Tuesday, April 26, 2011

The Great Outdoors

       Over Easter we restarted an old family tradition. When I was younger, mainly before high school, my family would go camping with the Bittners and Cobbs every Halloween and Easter. Both of these families we know from our days at the private school the boys and I went to when we were younger. Mackenzie is part of the Cobb family and we have known each other since we were 18 months old.  Our moms met at daycare. It was good to see her, because the last time I saw her was because I ran into her at the OU Theta house when I stopped to see the restroom. See Thetas help their sisters everywhere. Unfortunately, she didn't get to stay for long though! Lauren is from the Bittner family. Growing up Lauren and I always stayed super close. After we moved to Coppell, we would still spend many weekends together, and starting in seventh grade we went to summer camps together all the way through high school. Lauren was always a person I could turn to and a friendship I always have cherished.
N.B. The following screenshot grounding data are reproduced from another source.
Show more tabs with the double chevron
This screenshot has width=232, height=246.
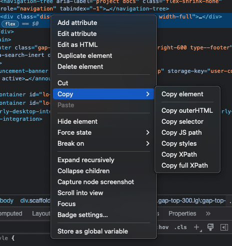click(x=208, y=214)
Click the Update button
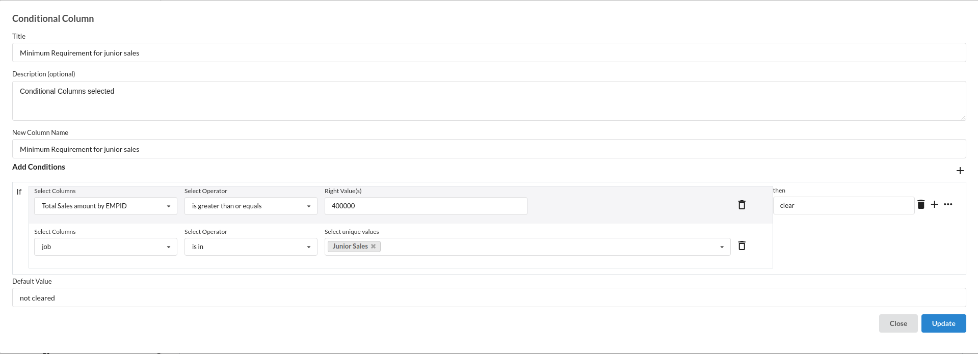The height and width of the screenshot is (354, 978). tap(943, 323)
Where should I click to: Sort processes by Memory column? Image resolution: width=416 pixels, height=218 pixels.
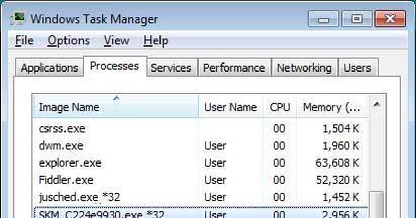[332, 107]
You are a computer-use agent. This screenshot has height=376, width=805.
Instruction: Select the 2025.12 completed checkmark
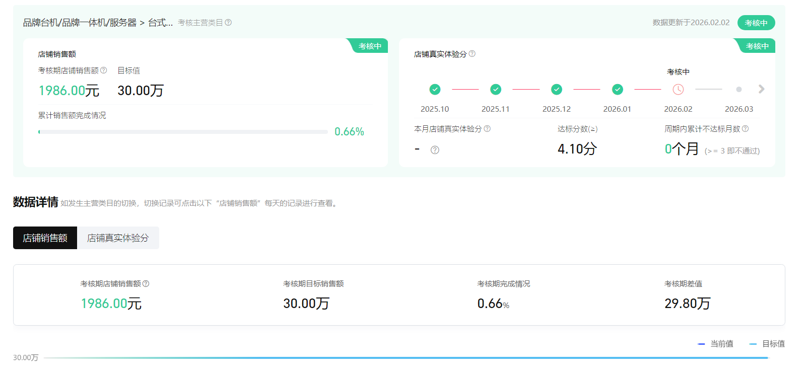click(x=557, y=90)
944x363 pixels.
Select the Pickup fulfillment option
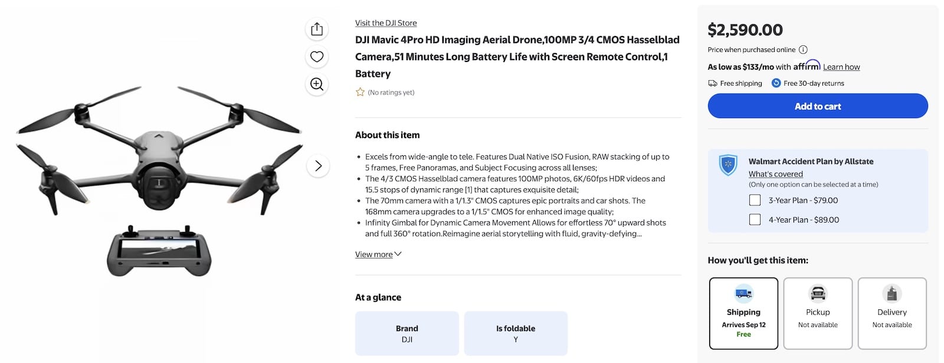(818, 313)
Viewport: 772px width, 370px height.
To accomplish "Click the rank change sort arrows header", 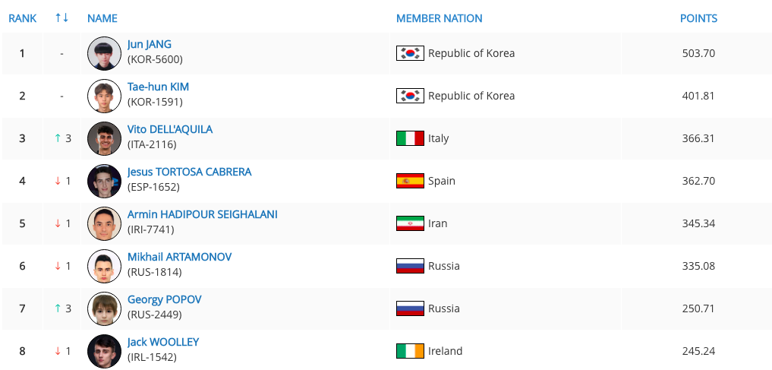I will (61, 18).
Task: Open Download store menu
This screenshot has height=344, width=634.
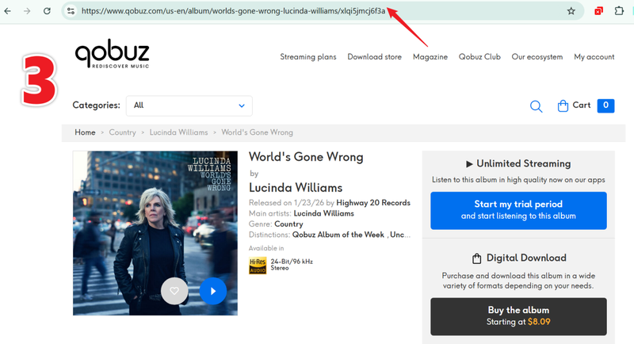Action: (374, 57)
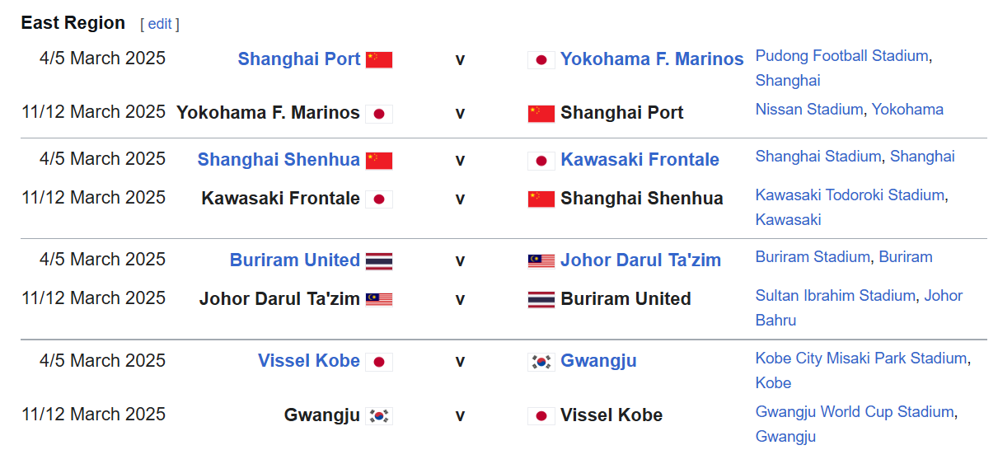This screenshot has width=998, height=464.
Task: Follow Gwangju World Cup Stadium link
Action: point(855,411)
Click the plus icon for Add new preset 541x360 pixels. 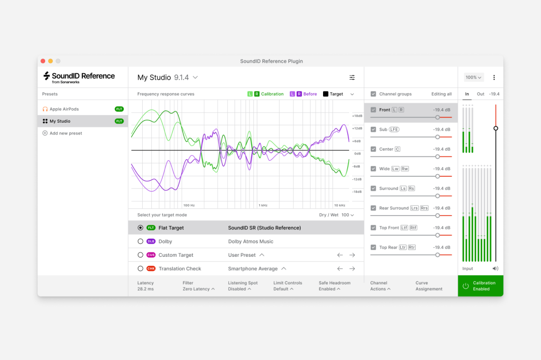[x=45, y=133]
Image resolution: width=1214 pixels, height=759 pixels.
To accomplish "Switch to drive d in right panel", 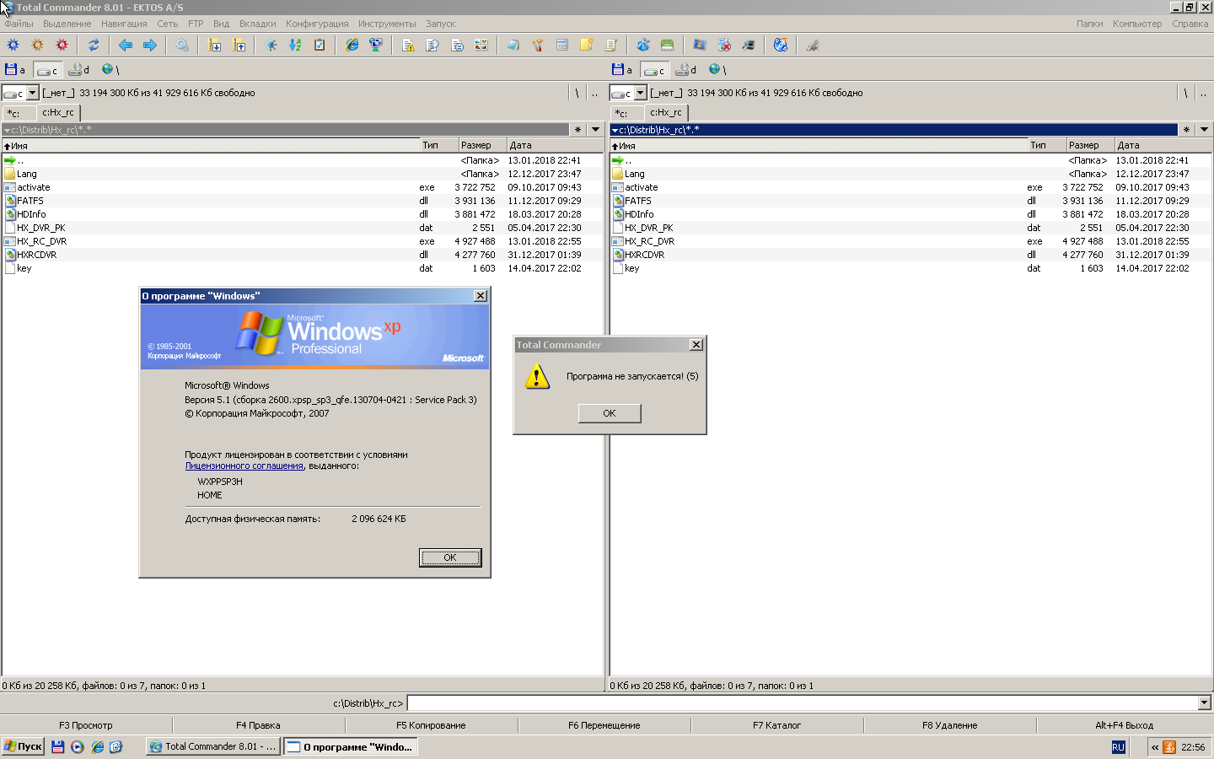I will [x=685, y=70].
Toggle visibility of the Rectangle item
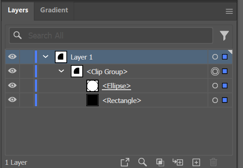243x168 pixels. pyautogui.click(x=12, y=99)
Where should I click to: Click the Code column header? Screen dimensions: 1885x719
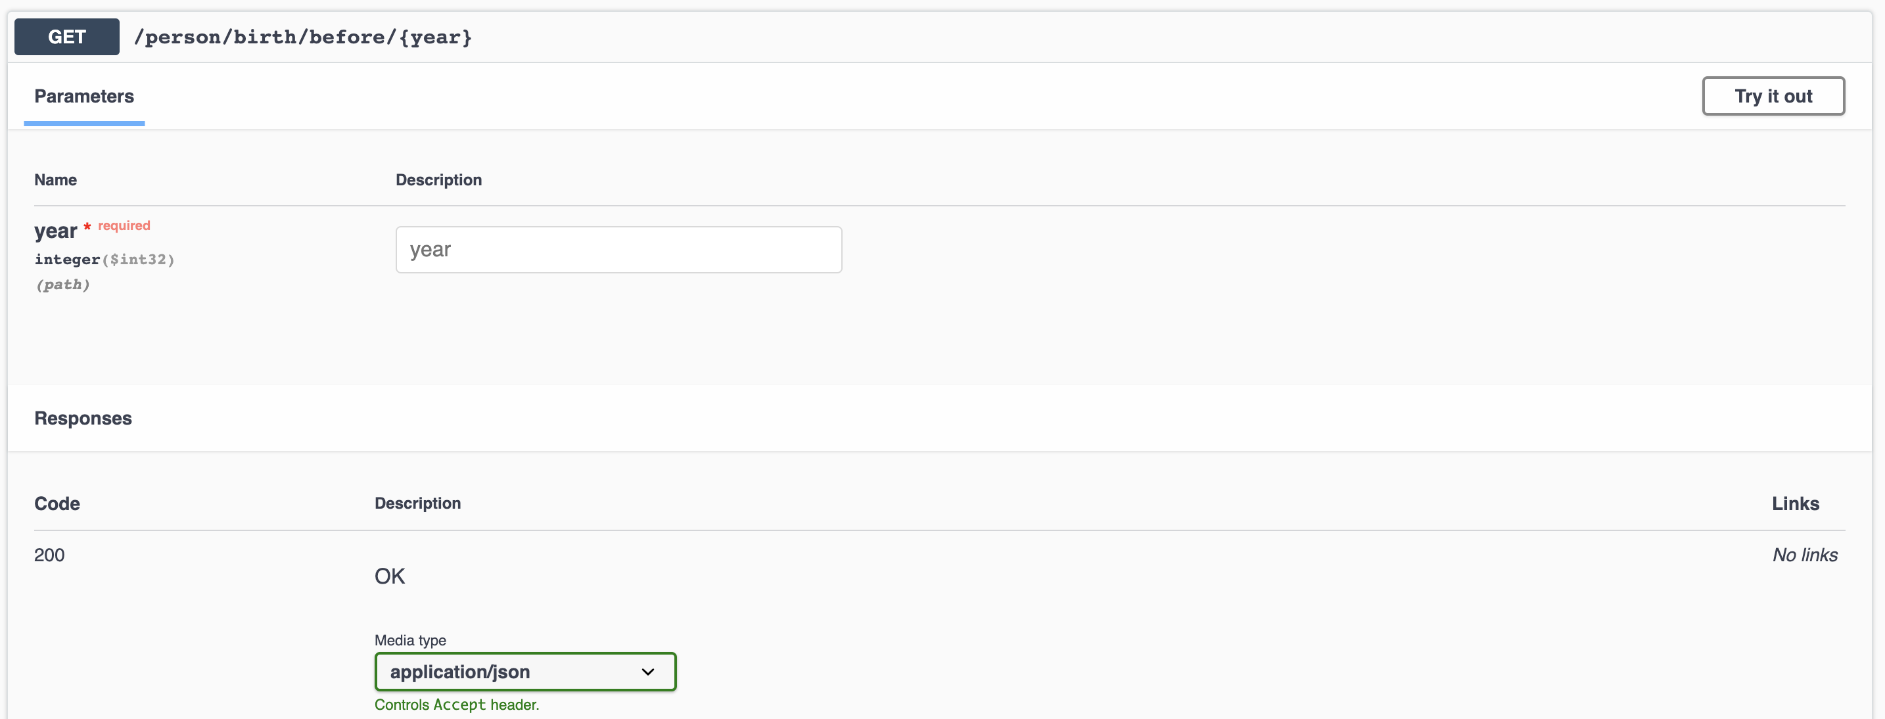[x=57, y=504]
When we got to college, her going to OU, we sort of lost touch a little bit. We kept up through facebook and occasional catching up conversations, but never got that quality time like we used to. I think about three years ago we went to lunch. My mom and I gave Lauren a bridal shower last year, and we attended her wedding this past June. Spending time with her this weekend was the best part. It is so nice to have a friend that you can go years without spending a lot of time together, yet you can pick up right where you left off. It was like Lauren and I hadn't skipped a beat. I loved getting time to hangout with her, and getting to know her husband Blake.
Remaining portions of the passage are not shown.